EXERCISE | What is needed here is every entry, retyped exactly.

SUPPLIED RECORDS |
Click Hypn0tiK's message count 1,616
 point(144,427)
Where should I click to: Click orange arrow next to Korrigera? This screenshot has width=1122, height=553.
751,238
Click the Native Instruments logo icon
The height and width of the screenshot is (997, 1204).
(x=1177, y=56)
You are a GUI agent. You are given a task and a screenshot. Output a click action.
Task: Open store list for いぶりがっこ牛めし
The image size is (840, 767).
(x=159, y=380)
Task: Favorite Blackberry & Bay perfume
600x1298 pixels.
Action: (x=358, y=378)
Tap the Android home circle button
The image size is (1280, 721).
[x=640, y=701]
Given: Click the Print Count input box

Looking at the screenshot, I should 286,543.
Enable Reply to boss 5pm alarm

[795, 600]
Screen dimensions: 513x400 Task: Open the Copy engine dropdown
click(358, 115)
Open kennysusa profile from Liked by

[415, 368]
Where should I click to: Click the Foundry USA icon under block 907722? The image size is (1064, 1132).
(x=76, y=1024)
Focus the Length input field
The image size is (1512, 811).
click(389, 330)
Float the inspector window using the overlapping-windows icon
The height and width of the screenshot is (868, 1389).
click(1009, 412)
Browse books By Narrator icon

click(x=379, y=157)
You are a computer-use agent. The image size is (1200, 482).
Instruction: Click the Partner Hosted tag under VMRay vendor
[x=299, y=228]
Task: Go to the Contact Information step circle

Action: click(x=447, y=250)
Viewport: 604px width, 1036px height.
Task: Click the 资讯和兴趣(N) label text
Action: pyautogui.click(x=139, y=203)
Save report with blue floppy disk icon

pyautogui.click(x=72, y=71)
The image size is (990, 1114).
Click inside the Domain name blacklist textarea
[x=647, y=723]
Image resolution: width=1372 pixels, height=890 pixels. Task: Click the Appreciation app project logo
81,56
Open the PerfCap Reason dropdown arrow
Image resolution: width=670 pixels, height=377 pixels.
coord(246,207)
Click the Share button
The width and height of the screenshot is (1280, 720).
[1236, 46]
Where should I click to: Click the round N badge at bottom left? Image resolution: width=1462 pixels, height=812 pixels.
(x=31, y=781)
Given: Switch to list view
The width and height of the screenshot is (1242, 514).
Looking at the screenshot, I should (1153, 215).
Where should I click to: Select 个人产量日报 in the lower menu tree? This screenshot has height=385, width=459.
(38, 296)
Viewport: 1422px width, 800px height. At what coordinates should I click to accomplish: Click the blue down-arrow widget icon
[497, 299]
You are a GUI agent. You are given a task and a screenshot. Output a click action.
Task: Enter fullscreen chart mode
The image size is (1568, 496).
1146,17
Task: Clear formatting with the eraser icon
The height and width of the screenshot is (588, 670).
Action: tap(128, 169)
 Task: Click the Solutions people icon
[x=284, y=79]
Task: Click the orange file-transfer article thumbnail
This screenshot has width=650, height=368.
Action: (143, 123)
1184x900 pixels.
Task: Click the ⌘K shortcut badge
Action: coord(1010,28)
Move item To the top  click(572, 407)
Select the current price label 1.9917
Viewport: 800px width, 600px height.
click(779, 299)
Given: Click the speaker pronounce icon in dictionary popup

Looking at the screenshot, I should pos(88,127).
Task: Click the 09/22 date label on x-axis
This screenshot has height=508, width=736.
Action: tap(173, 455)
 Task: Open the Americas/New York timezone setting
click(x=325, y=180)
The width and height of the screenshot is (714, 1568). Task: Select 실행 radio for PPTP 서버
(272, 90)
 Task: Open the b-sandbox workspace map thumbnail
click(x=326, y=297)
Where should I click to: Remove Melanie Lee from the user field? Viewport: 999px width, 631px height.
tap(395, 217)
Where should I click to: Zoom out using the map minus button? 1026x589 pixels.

ANSWER BOX |
Click Hypn0tiK's message count 1,616
 point(144,427)
Where should I click to: Click orange arrow next to Korrigera? This screenshot has width=1122, height=553.
751,238
Click the Native Instruments logo icon
The height and width of the screenshot is (997, 1204).
(x=1177, y=56)
You are a GUI agent. You are given a task and a screenshot. Output a click action.
Task: Open store list for いぶりがっこ牛めし
The image size is (840, 767).
(x=159, y=380)
Task: Favorite Blackberry & Bay perfume
600x1298 pixels.
Action: (x=358, y=378)
Tap the Android home circle button
The image size is (1280, 721).
[x=640, y=701]
Given: Click the Print Count input box

Looking at the screenshot, I should 286,543.
Enable Reply to boss 5pm alarm

[795, 600]
Screen dimensions: 513x400 Task: Open the Copy engine dropdown
click(358, 115)
Open kennysusa profile from Liked by

[415, 368]
Where should I click to: Click the Foundry USA icon under block 907722? The image size is (1064, 1132).
(x=76, y=1024)
Focus the Length input field
The image size is (1512, 811).
click(389, 330)
Float the inspector window using the overlapping-windows icon
The height and width of the screenshot is (868, 1389).
click(1009, 412)
Browse books By Narrator icon

click(x=379, y=157)
You are a computer-use agent. The image size is (1200, 482).
Instruction: Click the Partner Hosted tag under VMRay vendor
[x=299, y=228]
Task: Go to the Contact Information step circle

Action: click(x=447, y=250)
Viewport: 604px width, 1036px height.
Task: Click the 资讯和兴趣(N) label text
Action: pyautogui.click(x=139, y=203)
Save report with blue floppy disk icon

pyautogui.click(x=72, y=71)
The image size is (990, 1114).
Click inside the Domain name blacklist textarea
[x=647, y=723]
Image resolution: width=1372 pixels, height=890 pixels. Task: Click the Appreciation app project logo
81,56
Open the PerfCap Reason dropdown arrow
Image resolution: width=670 pixels, height=377 pixels.
coord(246,207)
Click the Share button
The width and height of the screenshot is (1280, 720).
[1236, 46]
Where should I click to: Click the round N badge at bottom left? Image resolution: width=1462 pixels, height=812 pixels.
(x=31, y=781)
Given: Switch to list view
The width and height of the screenshot is (1242, 514).
Looking at the screenshot, I should (1153, 215).
Where should I click to: Select 个人产量日报 in the lower menu tree? This screenshot has height=385, width=459.
(38, 296)
Viewport: 1422px width, 800px height. At what coordinates should I click to accomplish: Click the blue down-arrow widget icon
[497, 299]
You are a GUI agent. You are given a task and a screenshot. Output a click action.
Task: Enter fullscreen chart mode
The image size is (1568, 496).
1146,17
Task: Clear formatting with the eraser icon
The height and width of the screenshot is (588, 670).
Action: tap(128, 169)
 Task: Click the Solutions people icon
[x=284, y=79]
Task: Click the orange file-transfer article thumbnail
This screenshot has width=650, height=368.
Action: (143, 123)
1184x900 pixels.
Task: Click the ⌘K shortcut badge
Action: coord(1010,28)
Move item To the top  click(572, 407)
Select the current price label 1.9917
Viewport: 800px width, 600px height.
click(779, 299)
Given: Click the speaker pronounce icon in dictionary popup

Looking at the screenshot, I should pos(88,127).
Task: Click the 09/22 date label on x-axis
This screenshot has height=508, width=736.
Action: tap(173, 455)
 Task: Open the Americas/New York timezone setting
click(x=325, y=180)
The width and height of the screenshot is (714, 1568). Task: Select 실행 radio for PPTP 서버
(272, 90)
 Task: Open the b-sandbox workspace map thumbnail
click(x=326, y=297)
Where should I click to: Remove Melanie Lee from the user field? Viewport: 999px width, 631px height.
tap(395, 217)
Where should I click to: Zoom out using the map minus button? 1026x589 pixels.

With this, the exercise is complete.